GIVEN TEXT
Hazard Identification The objective of hazard
identification is to assess the nature of any adverse health effect
that may be caused by the pesticide based primarily on the results
of laboratory studies conducted with animals. For example, is the
chemical an eye irritant, does it cause acute poisoning, does it
cause birth defects, does it cause cancer?
Exposure Assessment Once the type of hazard has been
identified, the exposure must be assessed. This involves
estimating the level, duration, frequency and route of exposure.
For example: Are people who often mix and apply large amounts of
a pesticide overexposed? Is there risk to people who consume foods
and drink water containing residues of the pesticide? Will use of
the pesticide affect non-target organisms, including endangered
animal and plant species?
Dose/Response Assessment The dose/response assessment
explores the relationship between a level of exposure and the
occurrence of an adverse effect. Since epidemiological studies
with reliable quantitative data on exposure are rarely available,
the Agency must rely on the results of experimental animal studies
to estimate dose/response relationships. EPA extrapolates from
animal studies to potential effects on humans, and from exposures
at high doses in those animal studies to the substantially lower
doses to which humans are typically exposed. Obviously, this
involves uncertainties; EPA is quite conservative in resolving
them.

TASKS
**A)** According to the pesticide risk text, which four aspects of exposure are estimated during exposure assessment?
**B)** Why, according to the pesticide risk text, must the Agency rely on experimental animal studies to estimate dose/response relationships?
The items have no connection to the pesticide risk text.

DATASET
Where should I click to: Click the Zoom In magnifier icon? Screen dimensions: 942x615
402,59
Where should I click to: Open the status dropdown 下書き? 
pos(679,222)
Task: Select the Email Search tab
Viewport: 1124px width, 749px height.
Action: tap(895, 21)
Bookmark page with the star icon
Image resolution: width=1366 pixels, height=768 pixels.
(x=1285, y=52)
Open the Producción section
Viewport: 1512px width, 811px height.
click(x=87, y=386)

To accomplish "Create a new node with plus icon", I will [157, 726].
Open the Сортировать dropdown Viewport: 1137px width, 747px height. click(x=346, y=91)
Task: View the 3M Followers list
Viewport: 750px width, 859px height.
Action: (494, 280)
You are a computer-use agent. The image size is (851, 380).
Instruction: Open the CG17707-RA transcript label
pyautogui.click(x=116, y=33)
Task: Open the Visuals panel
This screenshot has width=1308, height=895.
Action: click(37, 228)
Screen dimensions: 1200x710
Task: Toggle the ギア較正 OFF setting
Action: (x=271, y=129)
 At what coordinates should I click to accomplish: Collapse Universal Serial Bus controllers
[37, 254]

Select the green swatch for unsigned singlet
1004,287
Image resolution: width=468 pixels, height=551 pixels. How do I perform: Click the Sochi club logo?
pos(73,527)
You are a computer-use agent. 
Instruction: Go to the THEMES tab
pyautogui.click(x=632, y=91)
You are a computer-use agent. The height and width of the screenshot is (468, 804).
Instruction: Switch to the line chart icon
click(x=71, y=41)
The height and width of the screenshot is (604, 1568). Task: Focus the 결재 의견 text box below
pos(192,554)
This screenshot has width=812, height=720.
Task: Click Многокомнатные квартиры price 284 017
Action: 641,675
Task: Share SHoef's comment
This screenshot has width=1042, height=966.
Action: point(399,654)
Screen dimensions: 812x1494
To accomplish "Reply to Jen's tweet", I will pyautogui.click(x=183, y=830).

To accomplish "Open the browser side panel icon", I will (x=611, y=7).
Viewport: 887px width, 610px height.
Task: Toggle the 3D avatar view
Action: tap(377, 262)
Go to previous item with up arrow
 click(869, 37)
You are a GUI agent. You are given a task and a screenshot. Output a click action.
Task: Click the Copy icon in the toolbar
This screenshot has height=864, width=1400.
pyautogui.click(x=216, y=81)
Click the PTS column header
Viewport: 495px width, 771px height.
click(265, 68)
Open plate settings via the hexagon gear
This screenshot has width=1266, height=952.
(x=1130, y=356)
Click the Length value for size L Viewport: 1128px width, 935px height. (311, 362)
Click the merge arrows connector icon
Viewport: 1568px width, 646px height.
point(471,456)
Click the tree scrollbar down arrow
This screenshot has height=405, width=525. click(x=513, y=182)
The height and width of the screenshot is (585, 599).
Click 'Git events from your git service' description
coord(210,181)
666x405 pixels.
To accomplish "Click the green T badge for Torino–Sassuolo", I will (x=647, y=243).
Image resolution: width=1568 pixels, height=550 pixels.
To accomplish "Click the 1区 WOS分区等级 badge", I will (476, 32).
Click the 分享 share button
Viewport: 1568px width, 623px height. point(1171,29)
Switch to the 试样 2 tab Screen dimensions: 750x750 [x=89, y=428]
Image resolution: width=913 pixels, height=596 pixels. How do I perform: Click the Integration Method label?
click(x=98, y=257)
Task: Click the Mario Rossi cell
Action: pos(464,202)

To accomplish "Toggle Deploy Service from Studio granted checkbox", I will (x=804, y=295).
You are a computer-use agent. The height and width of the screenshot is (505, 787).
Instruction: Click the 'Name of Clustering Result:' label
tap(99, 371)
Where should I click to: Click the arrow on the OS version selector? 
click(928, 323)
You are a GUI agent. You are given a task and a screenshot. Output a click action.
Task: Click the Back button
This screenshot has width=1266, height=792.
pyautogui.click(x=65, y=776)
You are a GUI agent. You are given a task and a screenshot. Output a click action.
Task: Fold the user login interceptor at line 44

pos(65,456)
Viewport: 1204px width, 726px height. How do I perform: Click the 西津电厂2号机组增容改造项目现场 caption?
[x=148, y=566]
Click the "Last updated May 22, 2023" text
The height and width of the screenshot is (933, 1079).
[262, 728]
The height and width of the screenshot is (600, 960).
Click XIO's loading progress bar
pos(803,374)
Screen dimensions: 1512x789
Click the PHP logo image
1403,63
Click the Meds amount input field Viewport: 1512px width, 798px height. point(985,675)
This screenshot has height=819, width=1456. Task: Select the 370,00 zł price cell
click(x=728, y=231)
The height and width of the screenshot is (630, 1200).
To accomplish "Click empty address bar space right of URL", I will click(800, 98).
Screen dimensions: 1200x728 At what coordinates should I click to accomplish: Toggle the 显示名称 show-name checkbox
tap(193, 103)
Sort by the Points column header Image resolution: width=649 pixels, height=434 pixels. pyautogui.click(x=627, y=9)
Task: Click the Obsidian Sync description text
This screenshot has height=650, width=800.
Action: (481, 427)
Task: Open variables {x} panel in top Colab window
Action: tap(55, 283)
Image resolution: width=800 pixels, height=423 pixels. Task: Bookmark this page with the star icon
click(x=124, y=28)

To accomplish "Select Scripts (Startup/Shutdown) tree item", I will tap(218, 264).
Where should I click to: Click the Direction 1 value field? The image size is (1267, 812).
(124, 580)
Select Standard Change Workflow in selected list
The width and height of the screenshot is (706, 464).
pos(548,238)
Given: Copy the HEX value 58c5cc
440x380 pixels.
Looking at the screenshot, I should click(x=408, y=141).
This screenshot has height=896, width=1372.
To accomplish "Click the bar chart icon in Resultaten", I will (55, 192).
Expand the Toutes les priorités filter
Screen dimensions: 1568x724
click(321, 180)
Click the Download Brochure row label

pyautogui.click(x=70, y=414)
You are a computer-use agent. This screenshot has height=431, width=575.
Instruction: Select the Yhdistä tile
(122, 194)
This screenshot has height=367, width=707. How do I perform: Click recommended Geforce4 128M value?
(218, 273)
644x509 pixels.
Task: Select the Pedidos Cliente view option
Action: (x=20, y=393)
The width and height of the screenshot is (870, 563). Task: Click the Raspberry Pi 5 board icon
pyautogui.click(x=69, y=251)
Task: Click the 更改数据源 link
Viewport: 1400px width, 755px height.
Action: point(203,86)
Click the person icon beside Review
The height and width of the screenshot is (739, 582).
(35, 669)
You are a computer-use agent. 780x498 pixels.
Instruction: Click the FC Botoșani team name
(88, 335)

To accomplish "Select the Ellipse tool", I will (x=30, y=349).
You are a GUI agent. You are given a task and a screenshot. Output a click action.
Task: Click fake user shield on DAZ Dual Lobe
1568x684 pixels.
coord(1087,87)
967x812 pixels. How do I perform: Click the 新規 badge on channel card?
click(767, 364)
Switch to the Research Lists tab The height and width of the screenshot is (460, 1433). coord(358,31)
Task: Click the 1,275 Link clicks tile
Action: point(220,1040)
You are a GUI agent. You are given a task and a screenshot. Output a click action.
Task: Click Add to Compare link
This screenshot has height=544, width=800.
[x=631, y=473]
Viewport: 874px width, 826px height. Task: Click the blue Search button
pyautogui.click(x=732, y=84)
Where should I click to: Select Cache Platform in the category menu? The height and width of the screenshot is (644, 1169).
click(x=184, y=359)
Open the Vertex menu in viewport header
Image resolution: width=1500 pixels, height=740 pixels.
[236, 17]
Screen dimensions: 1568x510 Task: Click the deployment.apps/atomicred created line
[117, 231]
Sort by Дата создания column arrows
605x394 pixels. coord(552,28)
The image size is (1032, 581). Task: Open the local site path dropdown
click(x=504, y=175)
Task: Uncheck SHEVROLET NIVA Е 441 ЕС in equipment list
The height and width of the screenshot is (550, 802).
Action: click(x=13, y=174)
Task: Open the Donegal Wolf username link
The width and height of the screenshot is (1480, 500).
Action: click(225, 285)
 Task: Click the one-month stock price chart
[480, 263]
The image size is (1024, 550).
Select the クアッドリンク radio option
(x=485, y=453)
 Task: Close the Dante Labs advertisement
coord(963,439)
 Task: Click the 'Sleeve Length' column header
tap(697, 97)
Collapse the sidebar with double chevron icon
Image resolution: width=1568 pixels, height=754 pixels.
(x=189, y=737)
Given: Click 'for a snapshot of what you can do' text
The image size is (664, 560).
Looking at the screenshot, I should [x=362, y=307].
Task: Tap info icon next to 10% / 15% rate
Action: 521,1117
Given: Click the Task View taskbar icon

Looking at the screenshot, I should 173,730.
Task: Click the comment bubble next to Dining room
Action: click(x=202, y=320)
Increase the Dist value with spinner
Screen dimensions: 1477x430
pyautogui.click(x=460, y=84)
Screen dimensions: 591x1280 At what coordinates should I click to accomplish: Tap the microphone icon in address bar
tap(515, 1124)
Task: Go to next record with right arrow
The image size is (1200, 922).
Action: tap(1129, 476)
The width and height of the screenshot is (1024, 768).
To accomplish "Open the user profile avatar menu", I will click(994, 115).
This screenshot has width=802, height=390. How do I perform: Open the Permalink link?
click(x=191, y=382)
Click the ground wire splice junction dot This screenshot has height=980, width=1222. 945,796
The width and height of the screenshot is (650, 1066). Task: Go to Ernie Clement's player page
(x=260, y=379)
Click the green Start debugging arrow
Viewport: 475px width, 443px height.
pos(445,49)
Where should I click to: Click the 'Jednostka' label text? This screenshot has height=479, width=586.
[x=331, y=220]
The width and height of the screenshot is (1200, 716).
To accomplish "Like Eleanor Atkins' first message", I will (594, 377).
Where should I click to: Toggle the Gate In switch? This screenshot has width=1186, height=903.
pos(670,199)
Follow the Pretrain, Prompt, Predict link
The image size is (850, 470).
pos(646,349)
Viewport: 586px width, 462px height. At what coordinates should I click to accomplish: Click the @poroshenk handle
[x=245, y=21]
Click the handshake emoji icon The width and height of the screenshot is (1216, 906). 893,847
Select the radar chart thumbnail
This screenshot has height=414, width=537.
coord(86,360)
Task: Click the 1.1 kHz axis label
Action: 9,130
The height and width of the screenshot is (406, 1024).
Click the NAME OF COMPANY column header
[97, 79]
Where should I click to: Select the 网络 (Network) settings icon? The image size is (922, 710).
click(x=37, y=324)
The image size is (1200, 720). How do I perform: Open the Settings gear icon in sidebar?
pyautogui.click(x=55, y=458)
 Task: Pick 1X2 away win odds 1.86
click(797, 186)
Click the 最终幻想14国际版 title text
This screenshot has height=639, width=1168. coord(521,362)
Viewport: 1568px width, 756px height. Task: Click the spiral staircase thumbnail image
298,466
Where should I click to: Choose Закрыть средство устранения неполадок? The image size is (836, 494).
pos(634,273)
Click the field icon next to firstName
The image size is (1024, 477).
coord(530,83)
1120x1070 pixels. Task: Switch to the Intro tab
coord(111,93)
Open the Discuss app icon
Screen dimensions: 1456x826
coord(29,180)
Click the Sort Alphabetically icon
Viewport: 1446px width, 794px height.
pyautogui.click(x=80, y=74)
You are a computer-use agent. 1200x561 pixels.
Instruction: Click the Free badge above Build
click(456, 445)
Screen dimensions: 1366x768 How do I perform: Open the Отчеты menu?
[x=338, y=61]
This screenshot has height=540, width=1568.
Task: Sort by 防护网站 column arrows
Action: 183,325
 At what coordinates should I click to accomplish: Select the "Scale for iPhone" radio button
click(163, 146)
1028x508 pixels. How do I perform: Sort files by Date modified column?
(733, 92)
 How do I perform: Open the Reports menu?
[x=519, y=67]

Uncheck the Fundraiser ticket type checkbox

YOUR WRITTEN ANSWERS
**A)** Level, duration, frequency and route of exposure.

**B)** Epidemiological studies with reliable quantitative data on exposure are rarely available, so the Agency turns to the results of experimental animal studies instead.